L'enquête sur la mort le 10 août 2017 de Kim Wall dans le huis clos du Nautilus, le sous-marin construit de toute pièces par Peter Madsen, a fait émerger un faisceau d'indices accablants et concordants validant, selon l'accusation, le scénario du crime qu'elle défend.
Les preuves matérielles manquent dans cette affaire hors norme dans laquelle le procureur, faute d'éléments irréfutables à même de démontrer le meurtre, et a fortiori sa préméditation, semble condamné à démontrer l'impossibilité de la thèse accidentelle défendue par Peter Madsen.
L'autopsie du corps démembré et dégradé par un long séjour dans l'eau de la journaliste suédoise n'a pas permis de déterminer les causes de sa mort mais deux options sont mises en avant à partir de l'examen des poumons: l'étouffement ou l'égorgement.
"Les voies respiratoires ont pu être totalement ou partiellement coupées. Cela serait dû à un étranglement, un égorgement ou une noyade", a indiqué le médecin légiste Christina Jacobsen, de l'Institut médico-légal de Copenhague, après avoir passé en revue les multiples plaies relevées sur le cadavre de la journaliste (tête, torse, organes génitaux).
L'experte agrémente néanmoins ses explications des plus grands doutes, compte tenu de l'état du corps.
"Aucun signe de gaz"
"Quels sont les autres signes typiques justifiant une mort par strangulation?", demande l'avocate de Madsen, Betina Hald Engmark, à Christina Jacobsen.
"Accumulation de sang dans les yeux et dans le visage en général, abrasions au cou", répond l'experte.
"En a-t-on trouvé?"
"Non", répond Jacobsen.
Jugé pour le meurtre avec préméditation de la journaliste de 30 ans, venue l'interviewer dans son sous-marin, Madsen, 47 ans, a affirmé à l'ouverture de son procès qu'elle avait succombé à des gaz toxiques libérés lors d'une soudaine dépressurisation de l'habitacle.
Mais les rapports médico-légaux ne semblent pas corroborer cette explication.
L'un d'eux, daté du 27 octobre, cité par le procureur, indique qu "il n'y a aucun signe de gaz dans les tissus". Ils "ont pu disparaître", tempèrent néanmoins les experts. "S'il y avait des gaz, il y aurait des blessures causées par la chaleur dans le système respiratoire", renchérit Christina Jacobsen.
Le petit ami de Kim Wall a raconté jeudi à la barre que sa compagne "avait peur de voyager à bord d'un sous-marin" mais avait surmonté sa peur car elle était "fascinée par les gens impliquées dans quelque chose".
Vidéos violentes
Schémas à l'appui, le procureur cherche aussi à savoir si les dizaines de coups portés à l'aide d'instruments divers, dont un tournevis de 50 cm de long, l'ont été du vivant de la victime.
Selon la médecin légiste, "le niveau d'accumulation de sang indique que [les coups] ont eu lieu au moment où le sang circulait encore ou juste après".
Peter Madsen a expliqué mercredi avoir percé le corps pour éviter la formation de gaz après la mort, ce qui l'aurait fait remonter à la surface.
Mais pour Christina Jacobsen, l'explication ne tient pas: "les coups de couteau sont superficiels, les gaz n'auraient pas pu entrer ou sortir".
L'accusation soutient que l'accusé a torturé et tué la journaliste afin de satisfaire un fantasme sexuel.
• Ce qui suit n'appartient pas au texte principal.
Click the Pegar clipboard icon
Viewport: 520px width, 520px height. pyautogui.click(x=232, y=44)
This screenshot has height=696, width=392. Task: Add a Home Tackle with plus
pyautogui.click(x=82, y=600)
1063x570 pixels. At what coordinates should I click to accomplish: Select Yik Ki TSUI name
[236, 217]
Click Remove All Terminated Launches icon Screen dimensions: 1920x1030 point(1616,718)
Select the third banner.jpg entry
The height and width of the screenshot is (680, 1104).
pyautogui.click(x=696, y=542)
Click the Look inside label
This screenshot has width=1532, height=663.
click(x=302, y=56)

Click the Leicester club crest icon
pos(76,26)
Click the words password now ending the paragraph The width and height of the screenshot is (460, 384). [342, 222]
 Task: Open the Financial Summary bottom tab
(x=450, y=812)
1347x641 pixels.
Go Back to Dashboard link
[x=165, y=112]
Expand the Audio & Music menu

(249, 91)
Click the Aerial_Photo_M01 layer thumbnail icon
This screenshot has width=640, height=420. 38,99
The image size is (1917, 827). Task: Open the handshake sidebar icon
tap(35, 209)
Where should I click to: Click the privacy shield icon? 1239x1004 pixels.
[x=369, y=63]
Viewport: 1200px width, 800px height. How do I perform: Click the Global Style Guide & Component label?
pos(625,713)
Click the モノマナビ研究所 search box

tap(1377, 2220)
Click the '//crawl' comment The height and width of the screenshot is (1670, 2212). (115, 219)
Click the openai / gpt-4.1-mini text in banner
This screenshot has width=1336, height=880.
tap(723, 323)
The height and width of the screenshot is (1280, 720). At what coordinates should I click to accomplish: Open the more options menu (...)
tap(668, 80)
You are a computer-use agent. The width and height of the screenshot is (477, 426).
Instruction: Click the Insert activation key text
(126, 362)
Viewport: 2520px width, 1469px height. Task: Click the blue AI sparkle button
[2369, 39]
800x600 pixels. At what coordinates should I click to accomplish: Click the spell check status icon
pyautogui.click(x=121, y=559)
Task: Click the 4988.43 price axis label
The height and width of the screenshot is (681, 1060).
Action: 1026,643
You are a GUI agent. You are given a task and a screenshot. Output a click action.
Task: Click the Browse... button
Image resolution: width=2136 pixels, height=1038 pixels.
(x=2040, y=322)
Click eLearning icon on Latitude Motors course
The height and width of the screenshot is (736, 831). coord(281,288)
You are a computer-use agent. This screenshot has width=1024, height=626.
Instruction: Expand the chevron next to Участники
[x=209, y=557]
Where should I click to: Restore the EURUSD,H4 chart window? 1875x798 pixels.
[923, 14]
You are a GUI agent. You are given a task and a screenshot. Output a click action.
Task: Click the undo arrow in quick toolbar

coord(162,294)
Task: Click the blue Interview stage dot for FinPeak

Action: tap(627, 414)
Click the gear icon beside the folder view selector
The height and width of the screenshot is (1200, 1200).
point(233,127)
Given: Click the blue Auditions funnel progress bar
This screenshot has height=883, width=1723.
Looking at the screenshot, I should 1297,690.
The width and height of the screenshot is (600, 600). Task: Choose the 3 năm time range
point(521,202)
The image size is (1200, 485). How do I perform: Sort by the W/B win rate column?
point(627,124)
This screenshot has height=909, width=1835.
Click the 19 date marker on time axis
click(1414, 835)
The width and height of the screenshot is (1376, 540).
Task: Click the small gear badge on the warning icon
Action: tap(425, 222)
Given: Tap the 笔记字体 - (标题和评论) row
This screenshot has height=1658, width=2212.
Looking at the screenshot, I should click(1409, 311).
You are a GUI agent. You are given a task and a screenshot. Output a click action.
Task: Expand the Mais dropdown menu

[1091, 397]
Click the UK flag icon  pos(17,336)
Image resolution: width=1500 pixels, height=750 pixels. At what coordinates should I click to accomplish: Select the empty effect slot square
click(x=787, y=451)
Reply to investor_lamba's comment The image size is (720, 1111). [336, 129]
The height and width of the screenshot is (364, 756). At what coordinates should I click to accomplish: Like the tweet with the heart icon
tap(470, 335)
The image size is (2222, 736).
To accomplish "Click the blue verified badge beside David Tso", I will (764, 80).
Lui a reconnu l'avoir démembrée et avoir jeté son corps à la mer mais dément l'avoir tuée.
Une scie à bois retrouvée en mer aurait pu servir à découper le cadavre.
Un témoin, ancien stagiaire dans l'atelier de Madsen, a indiqué jeudi à la barre que cette scie "n'avait rien à faire" dans le submersible.
La cour a visionné mercredi plusieurs films violents retrouvés sur le disque dur de son ordinateur: deux dessins animés montraient des femmes égorgées, empalées et décapitées. Des textes sur des femmes empalées ont aussi été retrouvés.
Peter Madsen doit à nouveau témoigner le 28 mars. 35 témoins sont attendus d'ici là.
Le verdict est attendu le 25 avril. Le parquet a requis la prison à vie.